Illustrating the presence of the golden ratio in the Sphinx of Hatshepsut. Note that the 1:2 ratio technically relates to the golden ratio as well, since both those numbers are part of the Fibonacci sequence.


Exerpt of a documentary; on the geometric proportions of an Ancient Egyptian sculpture

The Book of the Dead

The book of the dead

An exerpt of Hunefer's Book of the Dead.

  Most of the Ancient Egyptian relics concern burials and tombs. In the end, that is where we found the bulk of known Egyptian artifacts. Among these artifacts is what we know as ‘The Book of the Dead’. But, in Egypt it was known as the Book of Coming Forth by Day or the Book of Emerging Forth into the Light (it is difficult to translate).

  This book consists of a series of rituals or magic spells - call it what you will. These spells were probably not performed in real life, but were meant as instructions for the deceased. He could carry out the spells from the book to get a good passage to the afterlife.

  The Ancient Egyptians put in place many other measures to get a good afterlife. The goal was to prevent their soul from dwelling in limbo forever. If any burial ritual would fail, the soul might be stuck in a liminal, gloomy place between life and death. To risk this fate was unacceptable for elite Egyptians, like the pharaohs; that is why they received the Book of the Dead and entire tombs to ensure a proper rite of passage.
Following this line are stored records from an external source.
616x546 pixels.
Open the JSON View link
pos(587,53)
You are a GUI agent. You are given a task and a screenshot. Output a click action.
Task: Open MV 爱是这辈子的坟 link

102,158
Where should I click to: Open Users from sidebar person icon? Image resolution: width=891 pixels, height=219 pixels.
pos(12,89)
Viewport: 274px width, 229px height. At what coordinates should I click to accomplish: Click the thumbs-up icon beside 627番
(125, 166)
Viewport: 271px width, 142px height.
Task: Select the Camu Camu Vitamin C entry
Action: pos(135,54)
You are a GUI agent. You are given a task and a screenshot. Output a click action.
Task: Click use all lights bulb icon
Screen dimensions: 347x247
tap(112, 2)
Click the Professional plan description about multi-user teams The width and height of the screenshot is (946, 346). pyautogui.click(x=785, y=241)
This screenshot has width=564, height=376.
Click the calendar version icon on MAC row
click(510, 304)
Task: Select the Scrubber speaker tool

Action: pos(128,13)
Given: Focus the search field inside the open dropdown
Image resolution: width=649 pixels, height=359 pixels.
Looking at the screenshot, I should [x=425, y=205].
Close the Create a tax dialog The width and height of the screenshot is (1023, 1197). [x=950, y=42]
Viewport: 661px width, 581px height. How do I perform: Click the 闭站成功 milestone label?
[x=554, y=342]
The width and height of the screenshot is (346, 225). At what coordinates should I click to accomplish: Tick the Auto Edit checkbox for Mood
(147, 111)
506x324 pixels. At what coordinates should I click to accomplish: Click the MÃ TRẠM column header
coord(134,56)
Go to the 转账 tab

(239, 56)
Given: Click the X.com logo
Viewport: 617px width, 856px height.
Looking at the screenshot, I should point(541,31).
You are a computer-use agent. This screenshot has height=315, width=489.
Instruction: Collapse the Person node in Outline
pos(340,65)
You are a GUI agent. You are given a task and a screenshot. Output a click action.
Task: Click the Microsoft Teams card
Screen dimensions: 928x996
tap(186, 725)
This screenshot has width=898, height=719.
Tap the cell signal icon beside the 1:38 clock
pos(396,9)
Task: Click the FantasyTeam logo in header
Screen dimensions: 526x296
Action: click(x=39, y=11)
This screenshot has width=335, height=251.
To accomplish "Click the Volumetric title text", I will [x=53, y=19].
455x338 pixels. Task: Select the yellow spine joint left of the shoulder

  There were many measures to help with a pharaoh’s final right of passage. Among them:

  • Paying homage and tribute to gods: you will see their depictions in burial chambers and on Sarcophagi
  • Preservation of the body through mumification, layered Sarcophagi and canopic jars
  • Helpful elements like Ushabti

Conclusion

  Those were four less known Ancient Egyptian artifacts. In the process of discovering the story behind these items, we learned about Ancient Egyptian culture, art and belief.